§ DIRECTIONS:
In the entries below, give the lines from the one containing "Click the far-left left-chevron arrow" through the one containing "pyautogui.click(x=81, y=626)", inclusive, as a JSON list of strings with one string per line and no blank lines.

§ PROVIDED DATA:
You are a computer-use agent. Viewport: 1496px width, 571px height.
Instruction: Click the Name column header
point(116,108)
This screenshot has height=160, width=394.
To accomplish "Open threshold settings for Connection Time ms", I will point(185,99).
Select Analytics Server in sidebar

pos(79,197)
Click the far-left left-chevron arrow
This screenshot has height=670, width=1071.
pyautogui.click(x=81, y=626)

==

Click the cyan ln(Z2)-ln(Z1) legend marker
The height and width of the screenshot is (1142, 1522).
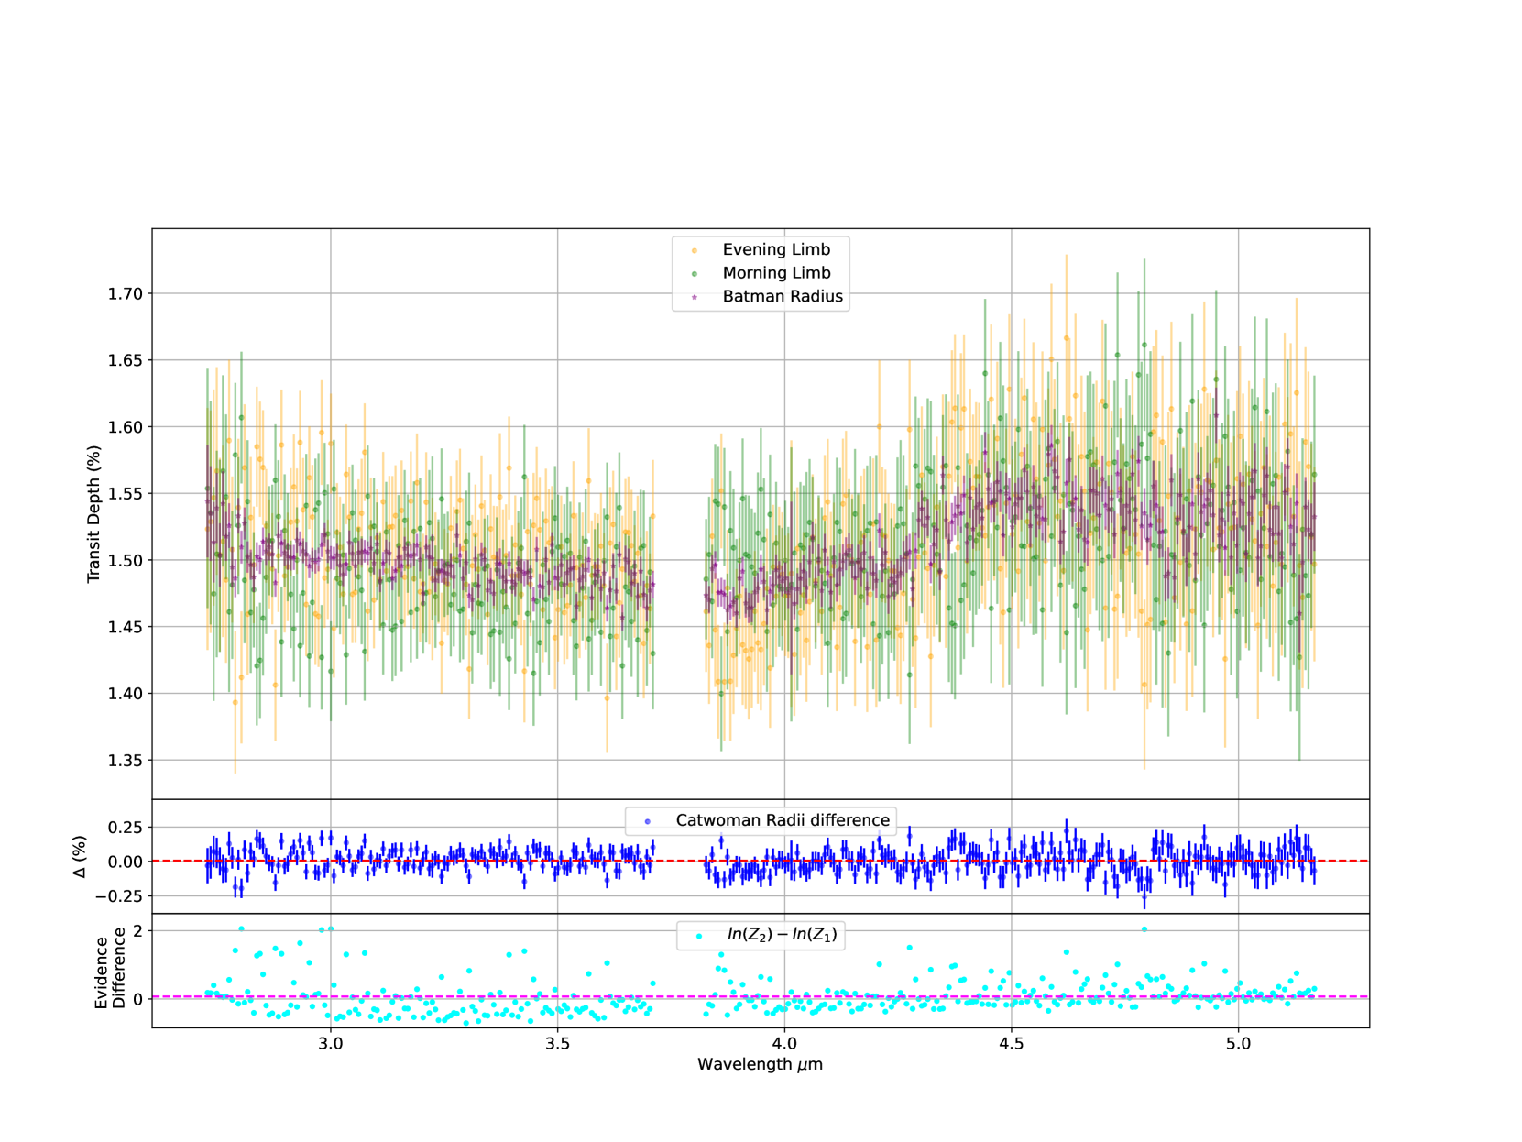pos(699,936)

§ EXERCISE OUTPUT:
[
  "Click the far-left left-chevron arrow",
  "This screenshot has height=670, width=1071.",
  "pyautogui.click(x=81, y=626)"
]